EXERCISE DETAILS
Each entry below must be repeated exactly. Leave the pictures out of it.

Stored records

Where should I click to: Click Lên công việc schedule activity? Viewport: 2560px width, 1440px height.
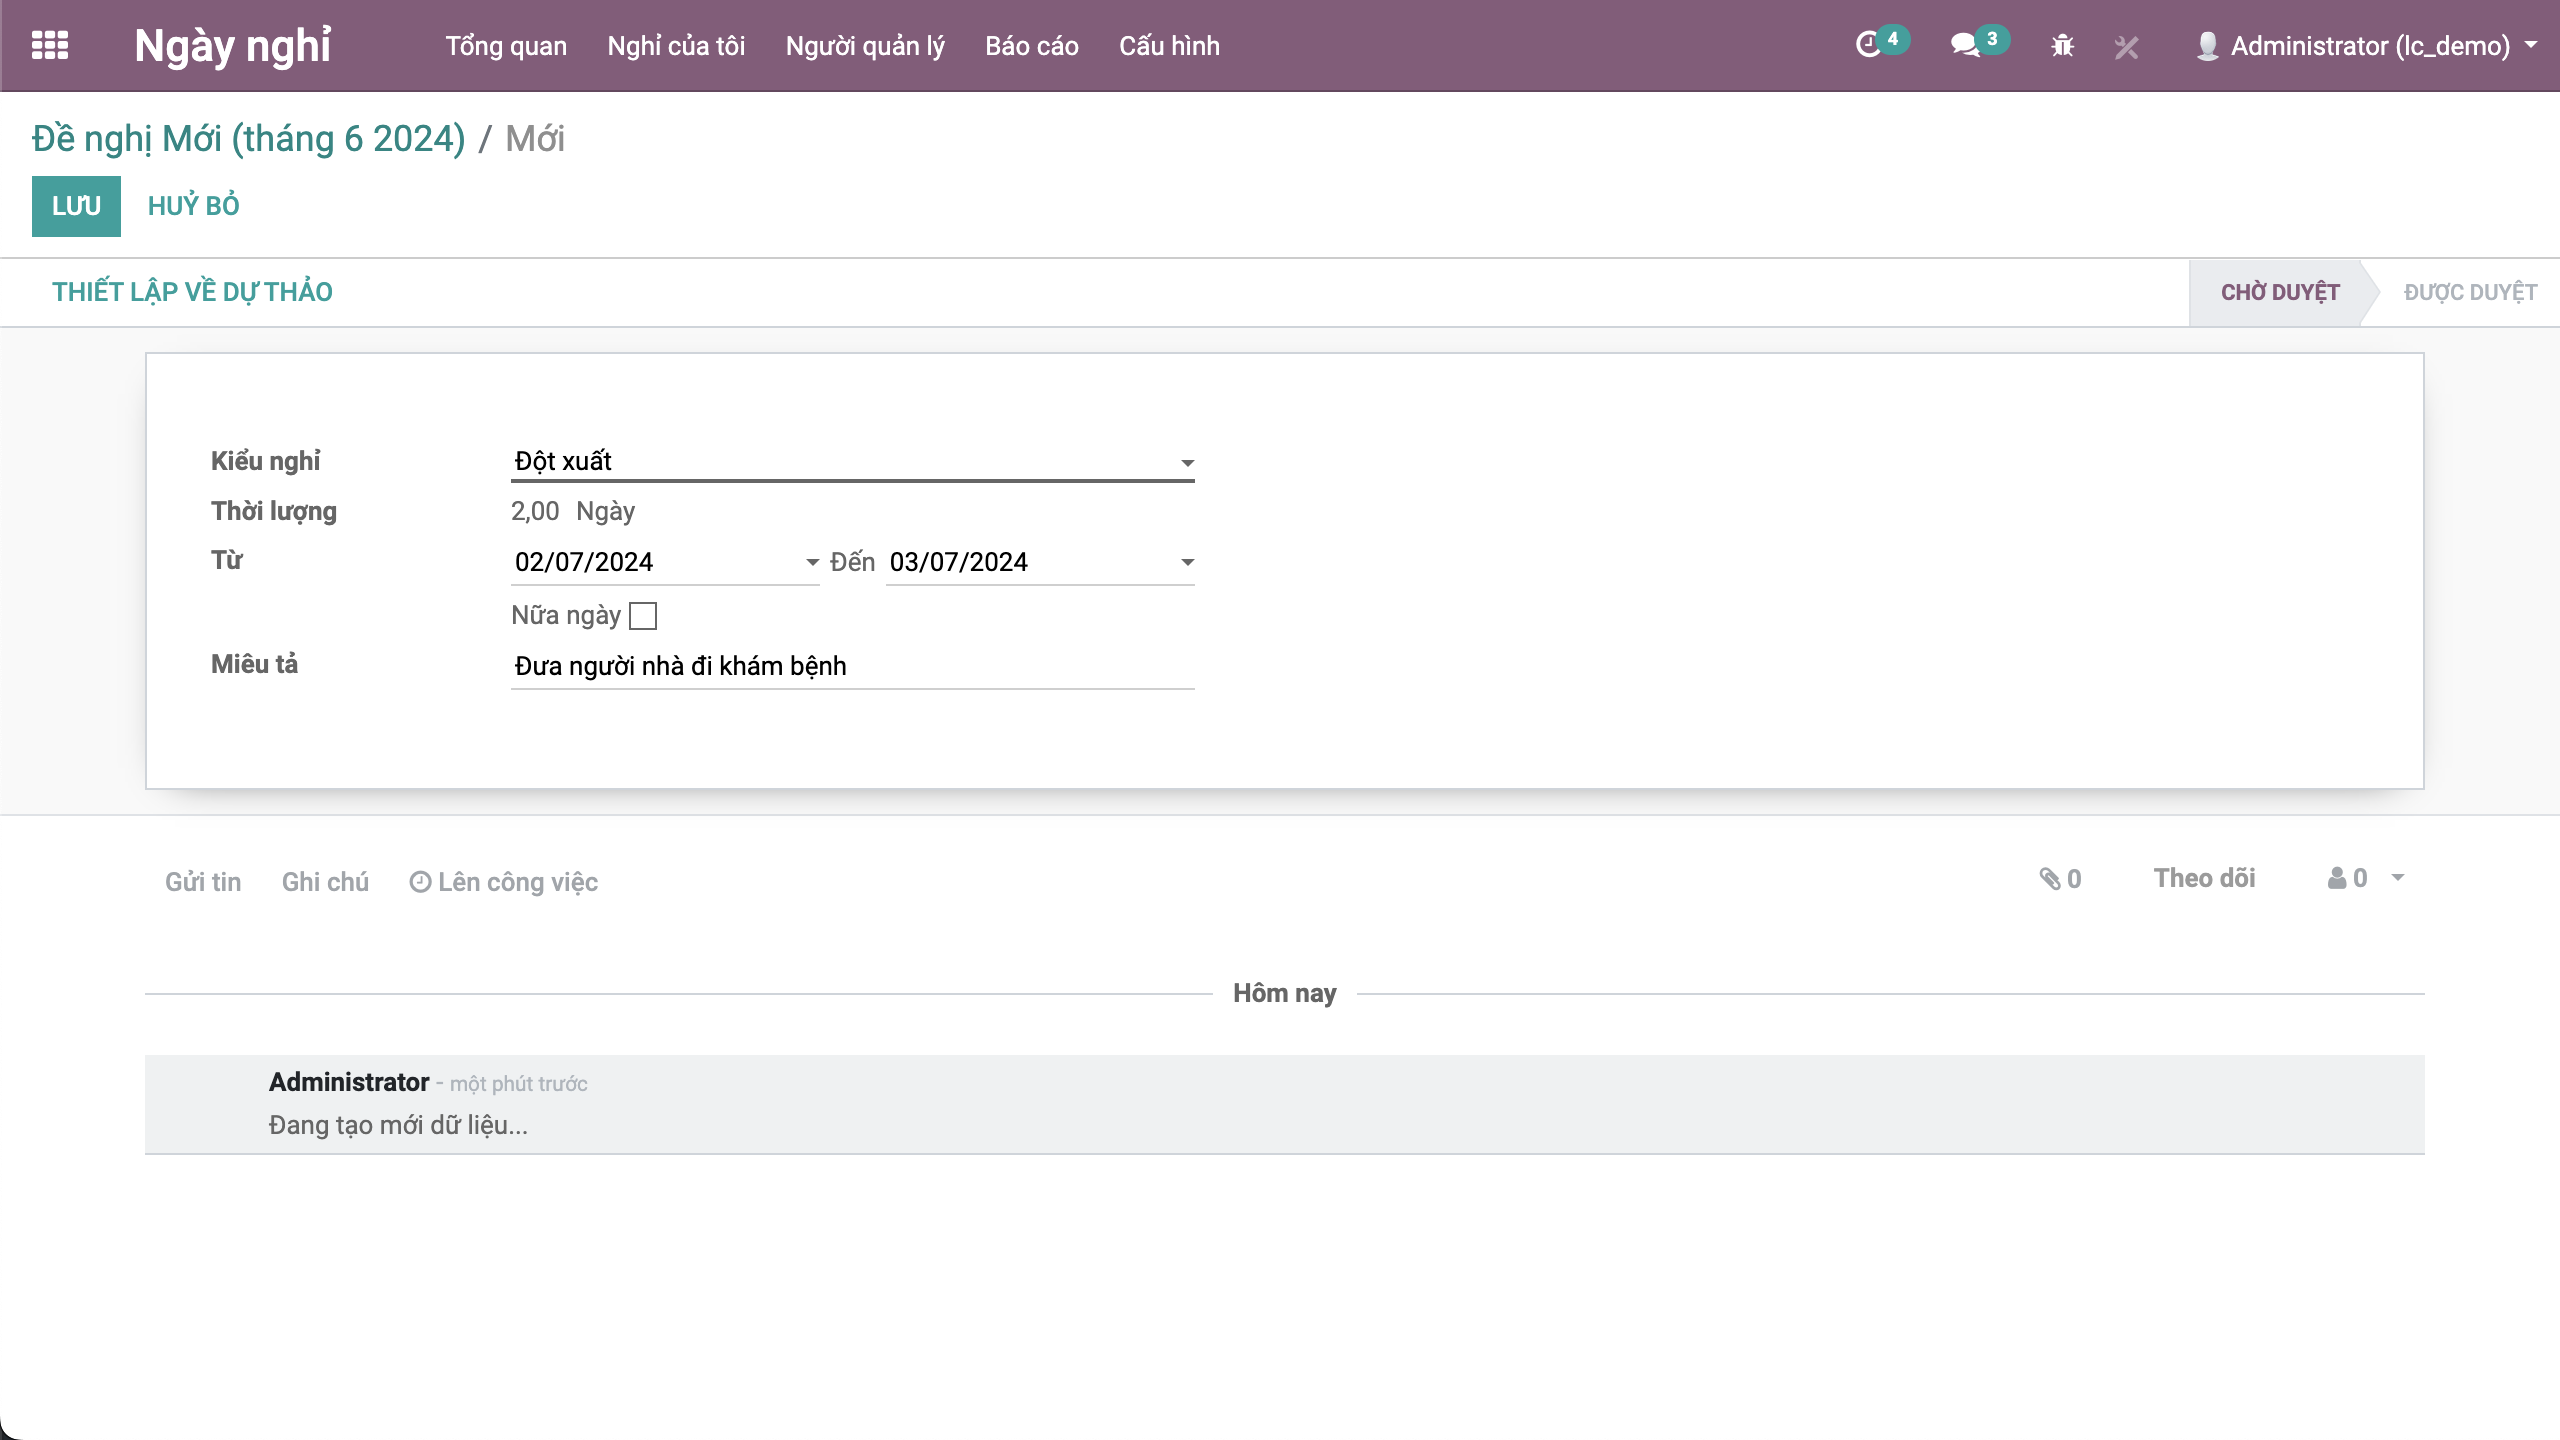504,882
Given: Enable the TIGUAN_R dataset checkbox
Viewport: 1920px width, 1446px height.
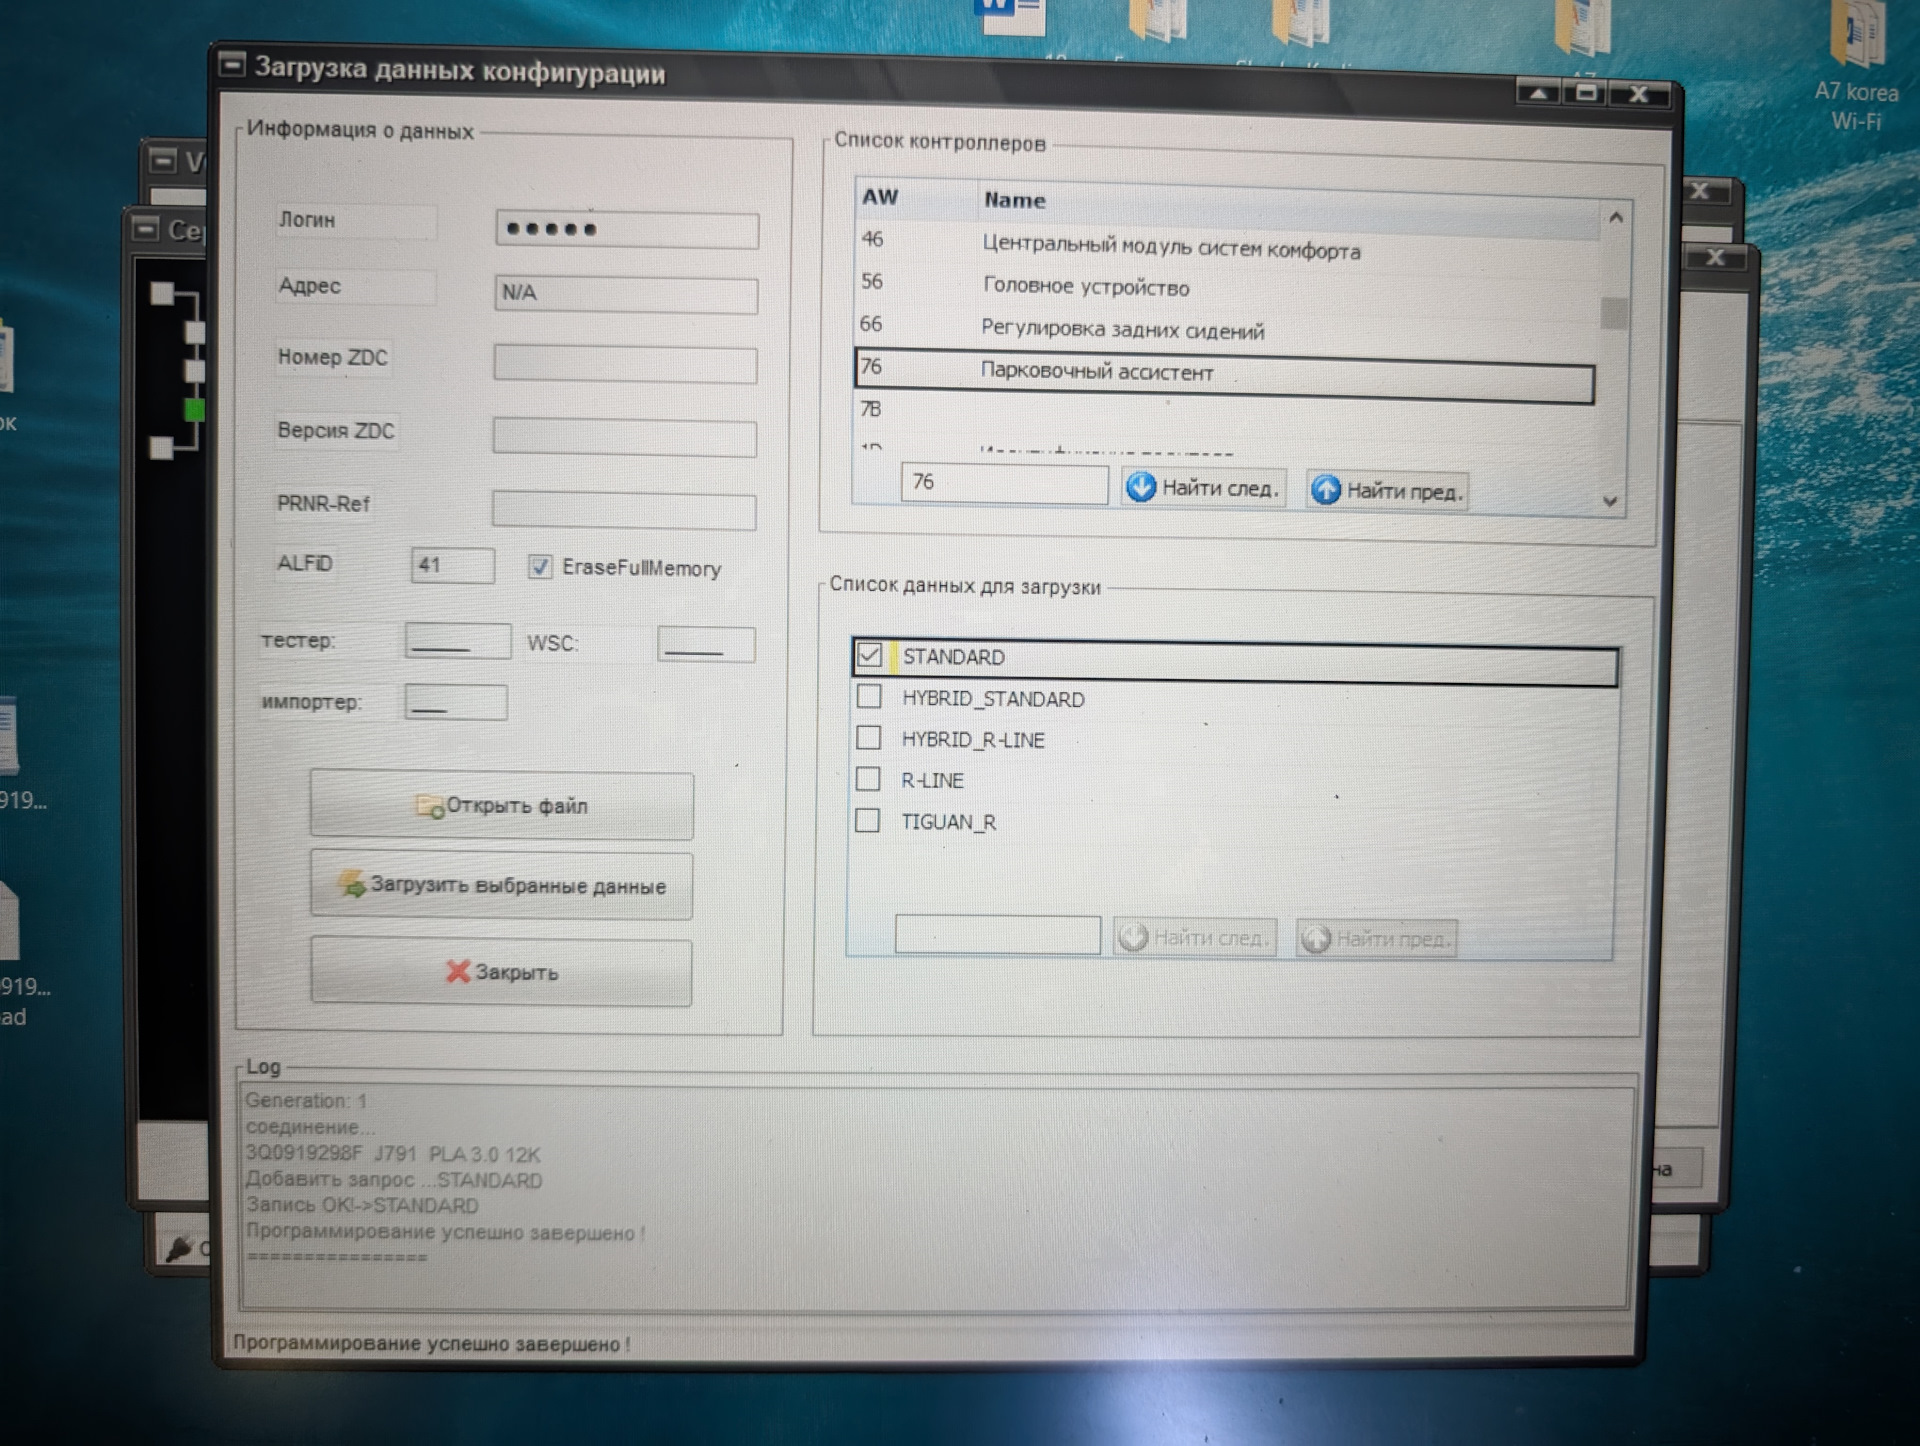Looking at the screenshot, I should click(x=868, y=821).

EXERCISE ANSWER
Where should I click to: Click Lên công việc schedule activity? Viewport: 2560px width, 1440px height.
504,882
Given: Enable the TIGUAN_R dataset checkbox
Viewport: 1920px width, 1446px height.
Looking at the screenshot, I should click(x=868, y=821).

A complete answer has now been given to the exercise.